David, can you try the attached patch? If that still crashes, I'll have to also change the new to use malloc and the UniquePtr to free with free(). But I think the mismatch was caused by new happening in the CRT through std::string. I'd expect an explicit new to be okay.

Flags: needinfo?(dmajor)

Comment 19

•

8 years ago

Yeah, comment 15 was based on having applied your patch from comment 14.

Flags: needinfo?(dmajor)

Comment hidden (mozreview-request)

Assignee

Comment 21

•

8 years ago

Can you try the updated patch?

Flags: needinfo?(dmajor)

Comment 22

•

8 years ago

Patch v2 works.

Flags: needinfo?(dmajor)

Comment hidden (mozreview-request)

Ryan VanderMeulen [:RyanVM]

Assignee

Comment 24

•

8 years ago

Rebased on a revision of m-i that doesn't have valgrind regressions...

Nathan Froyd [:froydnj]

Comment 25

•

8 years ago

mozreview-review

Comment on attachment 8829679 [details] Bug 1333081 - Avoid using the STL in nsXPCOMGlue.cpp to avoid allocator mismatch on Windows. https://reviewboard.mozilla.org/r/106682/#review107924 So many hoops to jump through.

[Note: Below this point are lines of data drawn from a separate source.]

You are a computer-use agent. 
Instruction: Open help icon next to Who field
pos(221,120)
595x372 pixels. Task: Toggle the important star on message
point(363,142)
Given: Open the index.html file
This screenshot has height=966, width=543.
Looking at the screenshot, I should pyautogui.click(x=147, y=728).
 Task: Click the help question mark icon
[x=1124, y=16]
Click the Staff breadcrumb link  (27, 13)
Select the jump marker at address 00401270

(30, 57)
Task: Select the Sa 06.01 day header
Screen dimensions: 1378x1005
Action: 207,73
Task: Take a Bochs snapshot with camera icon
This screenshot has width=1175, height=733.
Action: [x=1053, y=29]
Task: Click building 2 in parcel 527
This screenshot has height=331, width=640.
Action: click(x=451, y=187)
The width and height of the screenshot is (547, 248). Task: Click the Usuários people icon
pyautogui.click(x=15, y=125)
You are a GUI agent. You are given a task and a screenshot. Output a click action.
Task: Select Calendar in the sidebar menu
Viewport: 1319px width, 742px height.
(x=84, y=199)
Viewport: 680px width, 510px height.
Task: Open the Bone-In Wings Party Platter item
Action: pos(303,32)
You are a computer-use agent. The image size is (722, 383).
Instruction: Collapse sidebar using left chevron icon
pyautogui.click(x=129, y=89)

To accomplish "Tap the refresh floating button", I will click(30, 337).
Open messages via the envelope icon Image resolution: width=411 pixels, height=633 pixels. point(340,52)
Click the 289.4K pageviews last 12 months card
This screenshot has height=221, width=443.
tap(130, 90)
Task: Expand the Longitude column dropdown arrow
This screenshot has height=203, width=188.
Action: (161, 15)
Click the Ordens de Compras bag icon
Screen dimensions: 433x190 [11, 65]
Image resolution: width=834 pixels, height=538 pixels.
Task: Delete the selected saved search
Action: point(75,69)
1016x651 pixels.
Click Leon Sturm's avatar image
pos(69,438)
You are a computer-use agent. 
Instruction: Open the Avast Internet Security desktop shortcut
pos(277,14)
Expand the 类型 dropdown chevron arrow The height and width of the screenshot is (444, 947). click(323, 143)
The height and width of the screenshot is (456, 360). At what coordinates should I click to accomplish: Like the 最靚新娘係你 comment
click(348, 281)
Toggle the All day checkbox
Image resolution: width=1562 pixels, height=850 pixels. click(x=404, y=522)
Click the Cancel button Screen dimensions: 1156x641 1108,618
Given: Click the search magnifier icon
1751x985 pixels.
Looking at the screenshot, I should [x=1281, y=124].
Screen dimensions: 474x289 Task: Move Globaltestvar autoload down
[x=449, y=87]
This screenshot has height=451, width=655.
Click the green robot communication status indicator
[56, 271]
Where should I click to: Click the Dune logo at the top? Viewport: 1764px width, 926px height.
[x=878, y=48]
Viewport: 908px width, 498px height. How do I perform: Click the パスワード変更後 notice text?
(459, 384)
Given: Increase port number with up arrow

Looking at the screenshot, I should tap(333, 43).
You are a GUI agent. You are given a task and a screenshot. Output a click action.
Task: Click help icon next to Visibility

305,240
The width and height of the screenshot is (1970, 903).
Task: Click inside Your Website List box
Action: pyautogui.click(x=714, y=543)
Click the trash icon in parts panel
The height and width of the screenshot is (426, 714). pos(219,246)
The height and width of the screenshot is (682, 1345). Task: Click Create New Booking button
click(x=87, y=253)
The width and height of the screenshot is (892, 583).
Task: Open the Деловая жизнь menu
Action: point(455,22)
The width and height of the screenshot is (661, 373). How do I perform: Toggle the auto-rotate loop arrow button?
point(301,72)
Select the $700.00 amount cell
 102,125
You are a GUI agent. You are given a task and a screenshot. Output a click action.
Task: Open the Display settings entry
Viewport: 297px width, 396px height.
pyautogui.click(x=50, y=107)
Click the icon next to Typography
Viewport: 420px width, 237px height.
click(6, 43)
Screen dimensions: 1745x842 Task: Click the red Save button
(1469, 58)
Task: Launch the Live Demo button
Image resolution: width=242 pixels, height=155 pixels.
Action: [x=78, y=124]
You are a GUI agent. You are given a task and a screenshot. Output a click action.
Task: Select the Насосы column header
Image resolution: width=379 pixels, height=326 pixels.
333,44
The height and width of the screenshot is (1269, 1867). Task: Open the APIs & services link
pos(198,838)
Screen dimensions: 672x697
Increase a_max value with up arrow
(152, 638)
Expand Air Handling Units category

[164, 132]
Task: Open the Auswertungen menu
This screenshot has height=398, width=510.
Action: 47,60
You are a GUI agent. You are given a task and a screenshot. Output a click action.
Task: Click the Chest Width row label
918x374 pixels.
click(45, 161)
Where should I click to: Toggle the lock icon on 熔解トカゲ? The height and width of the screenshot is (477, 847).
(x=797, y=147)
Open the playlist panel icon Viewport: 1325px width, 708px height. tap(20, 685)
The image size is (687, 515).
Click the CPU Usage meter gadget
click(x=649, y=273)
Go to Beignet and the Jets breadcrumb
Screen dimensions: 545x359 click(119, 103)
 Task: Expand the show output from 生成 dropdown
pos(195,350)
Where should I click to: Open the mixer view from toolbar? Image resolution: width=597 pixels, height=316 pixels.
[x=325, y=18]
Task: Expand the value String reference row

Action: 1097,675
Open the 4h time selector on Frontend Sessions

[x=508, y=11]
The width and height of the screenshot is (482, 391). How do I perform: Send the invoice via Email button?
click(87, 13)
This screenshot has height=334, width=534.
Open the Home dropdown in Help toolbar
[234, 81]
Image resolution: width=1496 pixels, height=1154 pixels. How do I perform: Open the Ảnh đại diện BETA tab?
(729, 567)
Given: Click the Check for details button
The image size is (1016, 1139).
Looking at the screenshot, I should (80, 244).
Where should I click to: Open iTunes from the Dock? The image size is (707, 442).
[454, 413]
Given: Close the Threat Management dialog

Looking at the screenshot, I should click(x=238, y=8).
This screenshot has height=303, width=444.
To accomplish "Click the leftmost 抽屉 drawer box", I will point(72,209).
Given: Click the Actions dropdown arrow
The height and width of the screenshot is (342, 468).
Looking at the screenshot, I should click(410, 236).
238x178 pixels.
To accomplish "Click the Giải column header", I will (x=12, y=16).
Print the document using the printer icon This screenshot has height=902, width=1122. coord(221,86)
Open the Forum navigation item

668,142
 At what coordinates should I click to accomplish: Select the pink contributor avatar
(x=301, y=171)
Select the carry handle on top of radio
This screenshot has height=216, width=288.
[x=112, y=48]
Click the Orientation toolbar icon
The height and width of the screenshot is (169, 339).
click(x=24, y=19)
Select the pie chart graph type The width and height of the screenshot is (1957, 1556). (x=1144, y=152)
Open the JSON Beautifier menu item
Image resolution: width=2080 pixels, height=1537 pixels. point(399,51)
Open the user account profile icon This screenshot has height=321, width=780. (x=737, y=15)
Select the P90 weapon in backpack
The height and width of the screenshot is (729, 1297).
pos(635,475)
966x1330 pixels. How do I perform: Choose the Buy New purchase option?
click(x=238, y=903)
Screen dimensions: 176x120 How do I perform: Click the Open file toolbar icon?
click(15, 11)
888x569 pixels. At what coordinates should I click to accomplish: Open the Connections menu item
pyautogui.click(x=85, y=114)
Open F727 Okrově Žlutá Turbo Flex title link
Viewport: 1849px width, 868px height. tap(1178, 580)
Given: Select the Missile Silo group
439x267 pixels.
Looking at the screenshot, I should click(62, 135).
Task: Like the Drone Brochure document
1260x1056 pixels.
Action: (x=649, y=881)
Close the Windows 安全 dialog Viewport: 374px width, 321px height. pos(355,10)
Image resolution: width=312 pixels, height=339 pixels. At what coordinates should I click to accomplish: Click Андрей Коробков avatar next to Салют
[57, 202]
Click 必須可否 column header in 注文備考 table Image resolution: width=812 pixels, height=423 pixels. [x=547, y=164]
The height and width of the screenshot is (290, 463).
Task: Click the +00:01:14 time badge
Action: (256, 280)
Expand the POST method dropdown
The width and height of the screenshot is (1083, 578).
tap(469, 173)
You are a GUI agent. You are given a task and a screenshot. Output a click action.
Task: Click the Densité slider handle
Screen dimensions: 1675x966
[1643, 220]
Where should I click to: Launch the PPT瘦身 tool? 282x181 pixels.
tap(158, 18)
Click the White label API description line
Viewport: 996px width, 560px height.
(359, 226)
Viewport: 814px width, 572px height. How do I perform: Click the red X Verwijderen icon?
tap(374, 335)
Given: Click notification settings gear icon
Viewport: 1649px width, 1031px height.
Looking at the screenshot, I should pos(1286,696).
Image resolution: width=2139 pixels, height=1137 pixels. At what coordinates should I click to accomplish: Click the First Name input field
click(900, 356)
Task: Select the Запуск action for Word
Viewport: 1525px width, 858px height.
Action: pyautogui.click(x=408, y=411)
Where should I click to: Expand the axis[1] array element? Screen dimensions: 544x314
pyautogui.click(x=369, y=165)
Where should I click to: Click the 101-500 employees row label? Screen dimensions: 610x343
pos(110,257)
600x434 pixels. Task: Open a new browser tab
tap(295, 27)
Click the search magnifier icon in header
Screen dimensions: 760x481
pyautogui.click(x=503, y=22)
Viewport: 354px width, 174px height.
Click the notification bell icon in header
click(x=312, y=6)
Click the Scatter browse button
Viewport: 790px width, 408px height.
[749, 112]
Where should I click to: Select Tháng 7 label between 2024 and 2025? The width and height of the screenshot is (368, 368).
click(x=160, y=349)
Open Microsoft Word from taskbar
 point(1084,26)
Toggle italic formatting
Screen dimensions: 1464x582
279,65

Interested on your take on the below. ::: xpcom/glue/standalone/nsXPCOMGlue.cpp:405 (Diff revision 3) > + strncpy(file.get(), aXPCOMFile, base_len); > + strcpy(file.get() + base_len, XPCOM_DLL); I wonder if it's not simpler to use `memcpy` here: ``` memcpy(file.get(), aXPCOMFile, base_len); memcpy(file.get() + base_len, XPCOM_DLL, sizeof(XPCOM_DLL)); ``` A little more verbose, but maybe more easily auditable?

Attachment #8829679 - Flags: review?(nfroyd) → review+

Comment hidden (mozreview-request)

Pulsebot

Comment 27

•

8 years ago

Pushed by mh@glandium.org: https://hg.mozilla.org/integration/autoland/rev/9ada53480b75 Avoid using the STL in nsXPCOMGlue.cpp to avoid allocator mismatch on Windows. r=froydnj

Updated

•

8 years ago

status-firefox52: --- → unaffected

status-firefox54: --- → affected

Phil Ringnalda (:philor)

Comment 28

•

8 years ago

bugherder

https://hg.mozilla.org/mozilla-central/rev/9ada53480b75

Status: NEW → RESOLVED

Closed: 8 years ago

status-firefox54: affected → fixed

Resolution: --- → FIXED

Target Milestone: --- → mozilla54

Reporter

Comment 29

•

8 years ago

Can someone kindly explain to me why this problem only showed up when building with "disable-sandbox". (In reply to Mike Hommey [:glandium] from comment #10) > I'm ready to bet that porting the changes from bug 1332523 to > nsBrowserApp.cpp to TB would fix it. How much would you like to bet? ;-) We did port those changes to be able to compile (bug 1332898, mentioned in bug 1332523 comment #20). That's when the trouble started ;-(

Comment 30

•

8 years ago

(In reply to Jorg K (GMT+1) from comment #29) > Can someone kindly explain to me why this problem only showed up when > building with "disable-sandbox". Glandium knows the details better, but my high-level hand-wavey understanding is that without the sandbox we send a different set of code to the linker and it interacts differently with our jemalloc function-substitution wizardry. I dealt with something similar in bug 1023941 comment 32 -- that specific case is no longer relevant to our codebase, but it gives you an idea of what kind of horrible stuff goes on under the hood.